Dataset records:
********************
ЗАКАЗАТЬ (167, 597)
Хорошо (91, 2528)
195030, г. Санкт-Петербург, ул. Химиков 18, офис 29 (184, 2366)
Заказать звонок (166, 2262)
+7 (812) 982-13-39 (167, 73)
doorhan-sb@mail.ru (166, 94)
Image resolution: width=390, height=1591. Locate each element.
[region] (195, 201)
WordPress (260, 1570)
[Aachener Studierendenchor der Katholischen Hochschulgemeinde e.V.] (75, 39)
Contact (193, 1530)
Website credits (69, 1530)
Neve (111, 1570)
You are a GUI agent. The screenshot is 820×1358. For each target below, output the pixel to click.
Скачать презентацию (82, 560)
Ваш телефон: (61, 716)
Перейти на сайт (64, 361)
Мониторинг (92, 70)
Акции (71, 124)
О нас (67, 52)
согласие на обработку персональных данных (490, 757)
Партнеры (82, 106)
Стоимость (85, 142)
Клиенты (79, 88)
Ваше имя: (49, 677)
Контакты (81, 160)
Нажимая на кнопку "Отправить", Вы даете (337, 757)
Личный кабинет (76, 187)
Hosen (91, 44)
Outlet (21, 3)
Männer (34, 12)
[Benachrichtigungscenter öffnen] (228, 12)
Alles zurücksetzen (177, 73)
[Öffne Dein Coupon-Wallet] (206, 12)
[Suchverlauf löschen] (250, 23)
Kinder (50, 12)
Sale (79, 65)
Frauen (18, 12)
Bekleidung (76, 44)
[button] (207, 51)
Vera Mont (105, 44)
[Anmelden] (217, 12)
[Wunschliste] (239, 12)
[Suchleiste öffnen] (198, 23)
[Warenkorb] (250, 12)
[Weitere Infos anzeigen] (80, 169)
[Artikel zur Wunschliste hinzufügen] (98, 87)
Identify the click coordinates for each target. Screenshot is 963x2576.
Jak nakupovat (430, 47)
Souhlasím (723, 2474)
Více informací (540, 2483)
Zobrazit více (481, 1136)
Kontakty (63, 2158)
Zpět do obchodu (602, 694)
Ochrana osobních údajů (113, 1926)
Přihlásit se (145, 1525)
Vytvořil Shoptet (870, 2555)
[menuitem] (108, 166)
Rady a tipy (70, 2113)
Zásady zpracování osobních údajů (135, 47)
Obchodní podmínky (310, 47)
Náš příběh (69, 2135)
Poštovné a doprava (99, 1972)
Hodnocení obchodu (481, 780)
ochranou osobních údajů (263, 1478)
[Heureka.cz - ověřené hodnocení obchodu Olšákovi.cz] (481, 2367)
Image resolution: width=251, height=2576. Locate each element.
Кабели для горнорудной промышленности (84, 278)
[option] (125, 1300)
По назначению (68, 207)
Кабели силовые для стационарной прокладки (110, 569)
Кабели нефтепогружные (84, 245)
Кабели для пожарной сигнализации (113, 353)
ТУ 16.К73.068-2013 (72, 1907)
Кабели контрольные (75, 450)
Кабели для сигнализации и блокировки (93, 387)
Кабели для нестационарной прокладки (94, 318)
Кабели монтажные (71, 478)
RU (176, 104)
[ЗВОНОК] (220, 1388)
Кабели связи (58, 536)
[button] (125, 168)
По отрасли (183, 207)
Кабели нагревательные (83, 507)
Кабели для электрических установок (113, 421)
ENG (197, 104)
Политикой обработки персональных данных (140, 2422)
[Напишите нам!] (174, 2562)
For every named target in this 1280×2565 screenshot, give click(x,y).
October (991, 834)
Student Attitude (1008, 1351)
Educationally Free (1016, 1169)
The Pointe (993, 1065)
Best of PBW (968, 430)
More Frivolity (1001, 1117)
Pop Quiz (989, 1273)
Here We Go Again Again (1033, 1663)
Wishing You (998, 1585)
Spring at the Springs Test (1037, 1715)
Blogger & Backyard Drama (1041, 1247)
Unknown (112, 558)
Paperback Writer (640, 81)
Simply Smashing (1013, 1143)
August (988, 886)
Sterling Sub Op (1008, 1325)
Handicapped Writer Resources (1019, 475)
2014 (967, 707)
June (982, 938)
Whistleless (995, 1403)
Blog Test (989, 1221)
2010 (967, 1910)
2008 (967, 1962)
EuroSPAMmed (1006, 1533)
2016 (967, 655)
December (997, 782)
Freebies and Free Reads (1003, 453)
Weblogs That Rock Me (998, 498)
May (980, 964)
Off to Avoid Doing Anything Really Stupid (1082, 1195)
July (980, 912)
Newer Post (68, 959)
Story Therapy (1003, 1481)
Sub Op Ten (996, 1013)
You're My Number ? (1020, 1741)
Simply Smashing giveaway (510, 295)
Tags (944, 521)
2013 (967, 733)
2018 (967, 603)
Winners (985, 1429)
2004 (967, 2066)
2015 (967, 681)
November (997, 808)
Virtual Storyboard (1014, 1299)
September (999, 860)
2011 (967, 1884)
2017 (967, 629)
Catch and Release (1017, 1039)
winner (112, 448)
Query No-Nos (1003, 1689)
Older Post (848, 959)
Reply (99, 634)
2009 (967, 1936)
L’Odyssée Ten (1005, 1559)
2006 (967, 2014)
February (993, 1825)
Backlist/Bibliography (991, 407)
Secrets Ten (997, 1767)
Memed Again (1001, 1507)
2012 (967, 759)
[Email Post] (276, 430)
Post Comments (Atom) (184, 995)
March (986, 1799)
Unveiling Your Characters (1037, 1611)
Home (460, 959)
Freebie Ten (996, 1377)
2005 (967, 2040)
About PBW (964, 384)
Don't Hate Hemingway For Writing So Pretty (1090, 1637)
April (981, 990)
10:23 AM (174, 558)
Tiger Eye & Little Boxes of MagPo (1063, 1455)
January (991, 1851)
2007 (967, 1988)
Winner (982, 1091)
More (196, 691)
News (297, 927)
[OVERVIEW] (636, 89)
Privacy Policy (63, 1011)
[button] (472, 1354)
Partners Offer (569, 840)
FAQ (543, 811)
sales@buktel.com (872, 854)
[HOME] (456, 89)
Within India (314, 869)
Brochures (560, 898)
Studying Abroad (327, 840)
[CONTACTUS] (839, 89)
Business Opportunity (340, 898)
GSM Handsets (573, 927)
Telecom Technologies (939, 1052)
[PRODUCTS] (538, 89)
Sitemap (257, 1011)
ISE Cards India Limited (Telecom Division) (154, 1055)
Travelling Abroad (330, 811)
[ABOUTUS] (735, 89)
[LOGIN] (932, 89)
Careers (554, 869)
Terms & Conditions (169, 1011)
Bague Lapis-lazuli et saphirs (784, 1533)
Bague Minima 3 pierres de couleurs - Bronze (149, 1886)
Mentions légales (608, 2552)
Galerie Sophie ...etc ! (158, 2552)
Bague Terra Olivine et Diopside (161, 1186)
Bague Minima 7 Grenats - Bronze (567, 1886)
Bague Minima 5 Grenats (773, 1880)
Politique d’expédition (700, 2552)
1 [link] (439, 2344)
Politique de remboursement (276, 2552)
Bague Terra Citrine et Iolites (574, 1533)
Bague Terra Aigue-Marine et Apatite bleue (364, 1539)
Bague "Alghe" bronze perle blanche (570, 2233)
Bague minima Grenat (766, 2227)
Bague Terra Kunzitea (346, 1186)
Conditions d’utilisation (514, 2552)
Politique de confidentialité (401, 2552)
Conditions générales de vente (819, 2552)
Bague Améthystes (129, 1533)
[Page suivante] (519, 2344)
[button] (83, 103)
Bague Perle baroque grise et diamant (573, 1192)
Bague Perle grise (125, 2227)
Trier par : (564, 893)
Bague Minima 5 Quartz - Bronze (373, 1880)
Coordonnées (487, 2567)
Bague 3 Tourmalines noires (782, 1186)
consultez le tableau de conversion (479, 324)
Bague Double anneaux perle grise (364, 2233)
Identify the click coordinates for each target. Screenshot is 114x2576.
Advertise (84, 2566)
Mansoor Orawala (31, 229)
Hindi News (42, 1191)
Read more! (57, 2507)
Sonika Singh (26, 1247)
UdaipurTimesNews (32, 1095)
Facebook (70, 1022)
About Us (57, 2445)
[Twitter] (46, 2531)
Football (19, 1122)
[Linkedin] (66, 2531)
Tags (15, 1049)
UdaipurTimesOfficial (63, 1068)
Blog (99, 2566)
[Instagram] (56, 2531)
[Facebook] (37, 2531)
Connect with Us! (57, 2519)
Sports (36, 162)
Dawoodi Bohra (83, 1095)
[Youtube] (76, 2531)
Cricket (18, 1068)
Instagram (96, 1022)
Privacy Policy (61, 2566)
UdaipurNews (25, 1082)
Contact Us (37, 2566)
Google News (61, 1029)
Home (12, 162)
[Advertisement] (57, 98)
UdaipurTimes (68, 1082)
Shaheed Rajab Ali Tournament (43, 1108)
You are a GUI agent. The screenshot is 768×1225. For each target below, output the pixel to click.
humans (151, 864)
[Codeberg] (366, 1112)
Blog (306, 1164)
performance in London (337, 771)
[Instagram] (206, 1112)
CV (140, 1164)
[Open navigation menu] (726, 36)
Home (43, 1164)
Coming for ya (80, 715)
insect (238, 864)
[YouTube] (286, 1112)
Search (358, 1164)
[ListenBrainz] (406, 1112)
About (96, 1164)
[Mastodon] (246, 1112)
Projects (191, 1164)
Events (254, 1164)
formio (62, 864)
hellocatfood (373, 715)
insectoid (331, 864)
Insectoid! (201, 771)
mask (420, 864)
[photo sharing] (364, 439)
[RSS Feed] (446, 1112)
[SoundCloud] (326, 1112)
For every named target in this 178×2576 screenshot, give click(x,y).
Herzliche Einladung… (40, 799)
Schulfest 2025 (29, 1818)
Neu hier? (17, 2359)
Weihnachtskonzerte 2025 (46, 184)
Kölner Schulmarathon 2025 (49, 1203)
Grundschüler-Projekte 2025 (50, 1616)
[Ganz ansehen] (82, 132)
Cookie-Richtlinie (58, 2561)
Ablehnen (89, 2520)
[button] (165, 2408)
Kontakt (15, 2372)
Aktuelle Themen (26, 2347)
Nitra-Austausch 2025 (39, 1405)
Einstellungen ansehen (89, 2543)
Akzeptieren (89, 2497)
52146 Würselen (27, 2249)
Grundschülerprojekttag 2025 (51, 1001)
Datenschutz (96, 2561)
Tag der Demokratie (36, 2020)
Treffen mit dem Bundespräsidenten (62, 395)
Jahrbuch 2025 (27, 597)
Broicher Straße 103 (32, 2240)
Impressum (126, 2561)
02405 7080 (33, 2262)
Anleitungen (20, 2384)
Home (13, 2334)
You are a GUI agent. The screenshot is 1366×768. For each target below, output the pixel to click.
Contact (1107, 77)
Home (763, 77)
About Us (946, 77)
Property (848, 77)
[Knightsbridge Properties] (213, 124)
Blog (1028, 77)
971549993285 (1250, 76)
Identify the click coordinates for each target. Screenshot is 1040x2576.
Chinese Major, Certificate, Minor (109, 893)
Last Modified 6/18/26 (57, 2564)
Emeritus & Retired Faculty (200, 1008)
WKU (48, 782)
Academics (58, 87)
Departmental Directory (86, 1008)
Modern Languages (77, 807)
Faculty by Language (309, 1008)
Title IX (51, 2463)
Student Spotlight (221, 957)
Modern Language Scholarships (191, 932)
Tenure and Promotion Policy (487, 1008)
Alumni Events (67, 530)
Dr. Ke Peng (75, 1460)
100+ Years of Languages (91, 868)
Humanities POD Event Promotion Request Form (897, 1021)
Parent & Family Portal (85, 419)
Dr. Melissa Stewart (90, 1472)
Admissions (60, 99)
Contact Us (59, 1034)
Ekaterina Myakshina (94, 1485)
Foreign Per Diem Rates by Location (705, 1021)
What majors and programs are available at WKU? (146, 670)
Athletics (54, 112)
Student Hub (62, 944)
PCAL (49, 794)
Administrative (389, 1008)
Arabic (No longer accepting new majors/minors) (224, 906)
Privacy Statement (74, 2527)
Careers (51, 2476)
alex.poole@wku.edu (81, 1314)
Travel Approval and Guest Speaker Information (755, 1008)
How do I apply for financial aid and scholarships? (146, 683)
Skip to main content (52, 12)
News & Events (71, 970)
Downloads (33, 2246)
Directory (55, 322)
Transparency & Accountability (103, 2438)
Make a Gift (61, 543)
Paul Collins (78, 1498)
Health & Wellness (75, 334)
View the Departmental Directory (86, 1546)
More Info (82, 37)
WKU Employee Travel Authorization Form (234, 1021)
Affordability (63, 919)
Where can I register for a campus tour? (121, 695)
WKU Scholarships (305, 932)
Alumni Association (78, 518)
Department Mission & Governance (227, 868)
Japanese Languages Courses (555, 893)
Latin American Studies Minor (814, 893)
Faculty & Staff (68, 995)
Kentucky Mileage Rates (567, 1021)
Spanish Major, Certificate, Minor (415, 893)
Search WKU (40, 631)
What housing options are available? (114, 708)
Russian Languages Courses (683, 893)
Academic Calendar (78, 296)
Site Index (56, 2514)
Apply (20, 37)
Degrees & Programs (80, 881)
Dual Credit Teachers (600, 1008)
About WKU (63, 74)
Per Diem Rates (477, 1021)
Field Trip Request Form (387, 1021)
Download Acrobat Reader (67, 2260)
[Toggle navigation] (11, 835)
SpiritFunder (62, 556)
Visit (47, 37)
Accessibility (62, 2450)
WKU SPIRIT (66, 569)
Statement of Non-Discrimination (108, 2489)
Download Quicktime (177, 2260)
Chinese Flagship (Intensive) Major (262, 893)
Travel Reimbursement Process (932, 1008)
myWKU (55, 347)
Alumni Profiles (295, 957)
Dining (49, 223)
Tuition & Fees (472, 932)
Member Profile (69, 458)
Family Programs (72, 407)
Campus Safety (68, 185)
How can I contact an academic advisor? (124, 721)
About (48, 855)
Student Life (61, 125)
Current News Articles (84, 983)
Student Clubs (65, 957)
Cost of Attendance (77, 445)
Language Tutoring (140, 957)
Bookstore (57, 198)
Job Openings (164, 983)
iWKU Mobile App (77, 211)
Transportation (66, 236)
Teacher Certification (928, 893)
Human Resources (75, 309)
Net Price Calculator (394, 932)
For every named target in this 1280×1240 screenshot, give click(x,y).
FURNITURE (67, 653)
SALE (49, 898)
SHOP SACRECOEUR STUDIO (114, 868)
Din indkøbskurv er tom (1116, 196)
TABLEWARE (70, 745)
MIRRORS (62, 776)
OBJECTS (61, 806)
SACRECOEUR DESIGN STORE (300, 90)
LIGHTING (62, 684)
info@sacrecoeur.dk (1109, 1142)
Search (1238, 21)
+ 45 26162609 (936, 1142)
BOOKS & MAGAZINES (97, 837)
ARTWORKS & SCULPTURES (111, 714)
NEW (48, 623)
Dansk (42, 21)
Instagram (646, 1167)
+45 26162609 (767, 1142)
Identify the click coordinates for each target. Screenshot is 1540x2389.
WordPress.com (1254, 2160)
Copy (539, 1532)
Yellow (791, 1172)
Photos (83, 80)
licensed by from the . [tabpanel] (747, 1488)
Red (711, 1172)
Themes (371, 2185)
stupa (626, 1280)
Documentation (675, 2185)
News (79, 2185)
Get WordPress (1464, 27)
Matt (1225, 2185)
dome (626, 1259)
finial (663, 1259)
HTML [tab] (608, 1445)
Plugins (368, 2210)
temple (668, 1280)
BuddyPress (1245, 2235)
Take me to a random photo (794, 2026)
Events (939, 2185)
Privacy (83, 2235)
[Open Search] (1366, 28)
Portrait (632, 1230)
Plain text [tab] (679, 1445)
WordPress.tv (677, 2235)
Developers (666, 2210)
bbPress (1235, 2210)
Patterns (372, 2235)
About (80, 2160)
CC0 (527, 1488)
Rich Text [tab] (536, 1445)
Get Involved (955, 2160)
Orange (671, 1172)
********************
(ASSIGNED TASK) Out of the data above, set down the lines from the one with "Личный кабинет (76, 187)" to the one with "[Suchleiste öffnen] (198, 23)", both included, exactly as written and with no additions.

(ANSWER AREA)
Личный кабинет (76, 187)
Hosen (91, 44)
Outlet (21, 3)
Männer (34, 12)
[Benachrichtigungscenter öffnen] (228, 12)
Alles zurücksetzen (177, 73)
[Öffne Dein Coupon-Wallet] (206, 12)
[Suchverlauf löschen] (250, 23)
Kinder (50, 12)
Sale (79, 65)
Frauen (18, 12)
Bekleidung (76, 44)
[button] (207, 51)
Vera Mont (105, 44)
[Anmelden] (217, 12)
[Wunschliste] (239, 12)
[Suchleiste öffnen] (198, 23)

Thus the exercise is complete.